Bonjour Monsieur me dit-il je viens d’avoir vos coordonnées par le standard de RCFM et je souhaite un rendez-vous tout de suite avec vous ; si vous ne pouvez pas me recevoir, je vais tuer ma sœur ! Je le remercie de son appel et lui propose un rendez-vous en fonction de mon planning, quatre ou cinq jours après,

Malgré son insistance et son impatience à me rencontrer. Lorsque je le vois arriver à mon cabinet, il est vêtu d’une chemise à carreaux et d’un jean délavé, de forte corpulence, le teint basané les cheveux noirs, des yeux plissés et la voix fatiguée, comme cassée. C’est un homme d’une bonne quarantaine d’année.

Il me raconte : ma sœur m’a assigné au tribunal, ma petite sœur! Je vais la tuer. Si vous ne faites pas quelque chose j’ai tout prévu mes cinq ans d’emprisonnement, avec les remises de peine, Le problème de mon absence dans ma société, j’ai tout calculé, je vais la tuer ! Elle ne se rend pas compte de tout ce que je fais pour elle.
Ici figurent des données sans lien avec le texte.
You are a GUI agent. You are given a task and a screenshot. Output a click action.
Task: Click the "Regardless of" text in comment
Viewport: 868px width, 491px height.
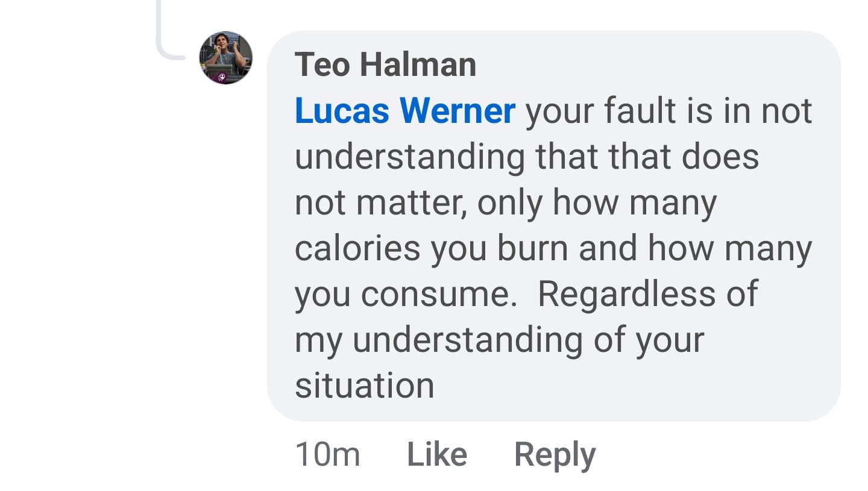coord(647,295)
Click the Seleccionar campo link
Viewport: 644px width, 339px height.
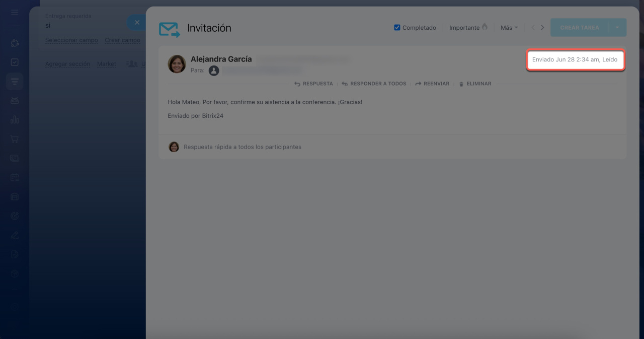(71, 40)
Je vais monter une SCI dans laquelle je l’ai mise d’office, c’est un village de vacances en chalet en bois que j’ai construit de mes mains, elle a l’un des plus beau chalet avec vue sur la mère. Elle a un emploi fictif dans ma société, elle touche un salaire de 2000 € net par mois à ne rien foutre, et tout ce qu’elle trouve à faire c’est de m’assigner ! Lorsque je le raccompagne à sa voiture, Il me montre un couteau de boucher dans la boîte à gants de son 4×4, qu’il sort de sa gaine tout en me disant qu’il n’hésitera pas à l’égorger si elle ne retire pas son assignation. Chez lui, dans sa famille d’Italo-Corse, c’est comme cela que l’on règle les affaires.

Lorsque je rencontre sa petite sœur pour un entretien individuel, elle me raconte ses souvenirs, son chien malade qui geint de douleur toute la journée que son père attrape devant elle alors qu’elle a 12 ans, et cloue à la porte de la grange en lui disant, voilà tu vois, il n’est plus malade maintenant !

 

Elle me dit son frère qui, plutôt que de lui répondre lorsqu’elle pose une question se lève, prend sa chaise et la fracasse devant elle sur le sol en hurlant qu’elle doit se taire et ne pas poser de questions… Elle souhaite juste proposer des idées au sein du conseil d’administration de la société de construction de chalet de son frère. Elle est la seule fille, la benjamine de deux frères qui s’entendent bien, et se sont occupés de la mettre à l’abri du besoin au sein de la société et de la SCI du village de vacances. Elle doit accepter son sort de princesse et surtout, ne pas la ramener ! Elle, elle dit qu’elle veut simplement être consultée plus souvent, qu’elle a plein d’idées pour développer l’entreprise, qu’elle veut être présente au CA, participer. Mais les deux frères refusent, parce que c’est une femme et que traditionnellement, il n’y a pas de femmes présentent au CA.

Après avoir tout essayé, elle en a eu marre de ne pas être entendue et a consulté une avocate qui lui a conseillé l’assignation pour non application de ses droits d’être consultée en tant que sociétaire.

La médiation permet un échange dans lequel le frère cadet va s’engager à ce qu’elle soit officiellement et physiquement présente au CA, qu’elle puisse s’exprimer et participer concrètement à l’élaboration et au développement de projets, en échange qu’elle retire son assignation. Un gros travail sur le la possibilité de dépassement de ses traditions et de ses valeurs, a été rendu possible par la médiation.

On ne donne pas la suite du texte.